Me dijo su nombre, pero no le creí. La observé bien cuando lo dijo y yo creí tener
razones. Señales, más bien. Tono de voz. Miradas. Movimientos. Ese tipo de señales.
Entonces le pedí alguna identificación. Algo que corroborara su versión. Ella
abrió un bolso y encontró algunas cosas. Carnet. Unas cartas. Más papeles. Todo estaba bien
en ellos. Parecía estarlo, me refiero. Pero claro, ella seguía nerviosa y yo no soy estúpido. Rompí entonces sus papeles. Presioné un
poco. Ella resistía bien. Repetía la misma historia y me obligaba a realizar un
interrogatorio más firme. Pasaron horas. Luego días. Tres días, para ser
exacto. Solo al quemar su piel reconoció por primera vez que había mentido. No
fue específica porque se desmayó igualmente, pero al menos ya había confesado. Solo
en parte digamos, pero algo había confesado. Me afectó verla en ese estado. Entonces
intenté ser más blando, pero volvió a mentir. Dijo que admitió haber mentido
por el dolor. Que admitió haber mentido, pero que no era cierto. No le creí, por supuesto. Además su explicación resultaba contradictoria. Equivoqué la estrategia al ser más
blando, por supuesto. Volví entonces a utilizar medidas extremas. Revisé un
manual, incluso, con técnicas efectivas. Solo quería un nombre, no entendía por
qué resistía de esa forma.

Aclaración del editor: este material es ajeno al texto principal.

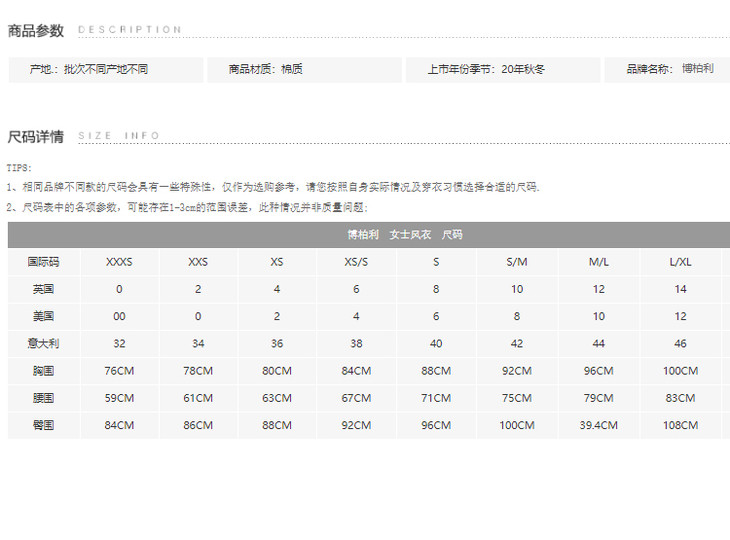Click the 品牌名称 博柏利 field
The image size is (730, 540).
click(670, 70)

Se lo dije varias veces. Ya sé quién eres, le dije. Ahora
quiero un nombre. Una palabra servía. Se lo supliqué casi. Una verdad
mínima, quería. Algo en que poder creer, para dar el primer paso. No ocurrió
esto finalmente. Lamentablemente no ocurrió. No es algo de lo que alguien deba
enorgullecerse. Ocurrió de esa forma, simplemente. Pasó lo que tenía que pasar,
como decían antaño. Yo solo quería una verdad mínima. Esa es toda la historia.